[start SELECTED EXCERPT]

That means checking-in, over and over again.

To really gauge how employees feel about culture, First-Willis recommends leaders ask employees directly, if you have the bandwidth, either through HR or one-on-one meetings. For larger organizations, that can mean sending surveys a few times a year to check in on things. Questions can include whether or not employees feel like they can take risks and whether or not the company is accountable in times of conflict.

If you don’t, Alidina said, you won’t be able to see what behaviors are driving certain outcomes and how you can best make cultural change.

“You need to ask people repeatedly so that you can make sure you’re creating the culture that you want,” Alidina said.

Your behaviors need to match up with what you say.

For First-Willis, company culture starts on day one, but it becomes critical when you begin (and continue on) hiring employees. Perspective candidates throughout a company’s life may very well make the decision on what position to take based on company culture.

“Being able to describe our company and what we do, what we’re passionate about and what we believe in, is really important,” First-Willis said. “Because when you’re going through the hiring process, you’re going to pick the company that you’re inspired by and that culture, that company is a place where you feel like you’ll fit.”

[end SELECTED EXCERPT]
[start DATA SHOWN]

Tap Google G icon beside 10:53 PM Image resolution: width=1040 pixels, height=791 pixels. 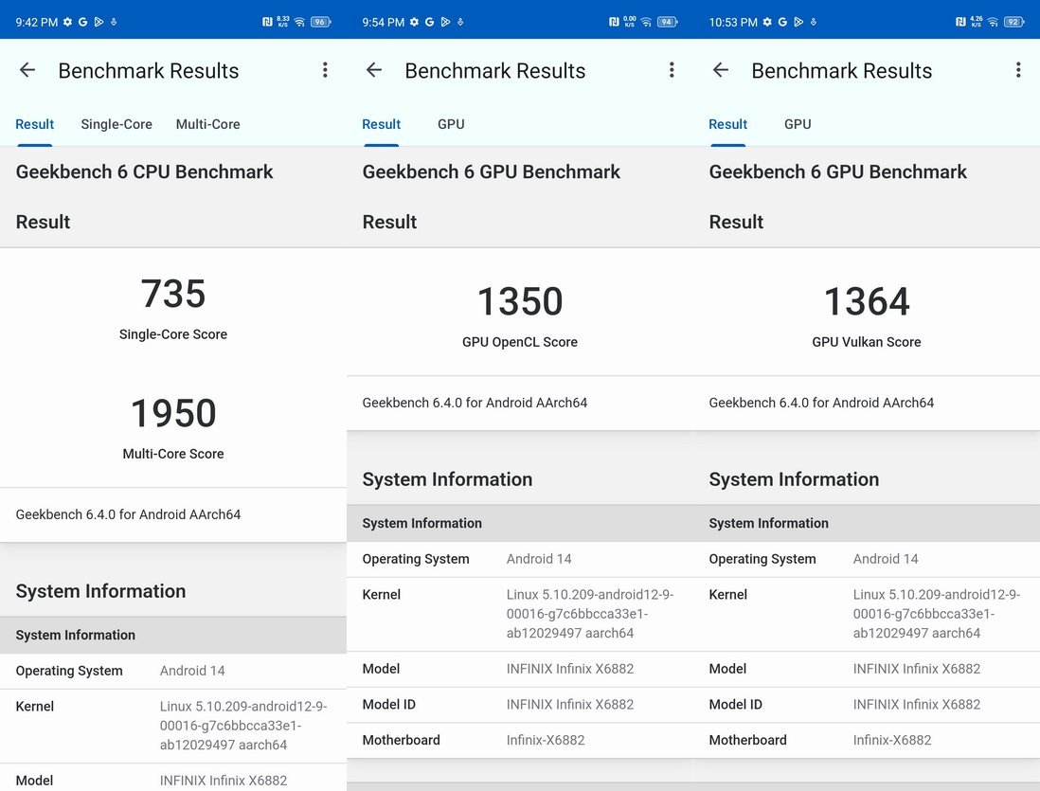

[end DATA SHOWN]

TO-DO LIST
A) Reproduce the company culture passage word for word, from "To really gauge" to "make cultural change.".
B) Write the next part of the company culture passage, picking up after its last sentence.
The lines aren't needed here.

TASK-BY-TASK OUTPUTS
A)
To really gauge how employees feel about culture, First-Willis recommends leaders ask employees directly, if you have the bandwidth, either through HR or one-on-one meetings. For larger organizations, that can mean sending surveys a few times a year to check in on things. Questions can include whether or not employees feel like they can take risks and whether or not the company is accountable in times of conflict.

If you don’t, Alidina said, you won’t be able to see what behaviors are driving certain outcomes and how you can best make cultural change.

B)
In order to communicate that culture when candidate-courting, First-Willis said it needs to be clearly defined. She recommended coming up with a standard message campaign that can be distributed and repeated, but added that it needs to be backed with real examples and reinforced behaviors. That means making sure current employees are in the know and have a clear idea on what the culture is.

When you’re done checking in with employees, ask yourself some questions.

Ultimately, it is up to the company creators and higher-ups to find and maintain that company culture. Alidina offered some questions to ask when self-reflecting:

  • How much of your values are actually embedded in your business strategy?
  • Are you capturing data around these topics?
  • Think about your own governance. Who is responsible and accountable for what happens?
  • How are you thinking about what leadership behaviors should be and how are you making sure they happen?
  • Don’t dupe the newbs. How are you ensuring the behaviors you identified are in line with whatever policies you have around hiring?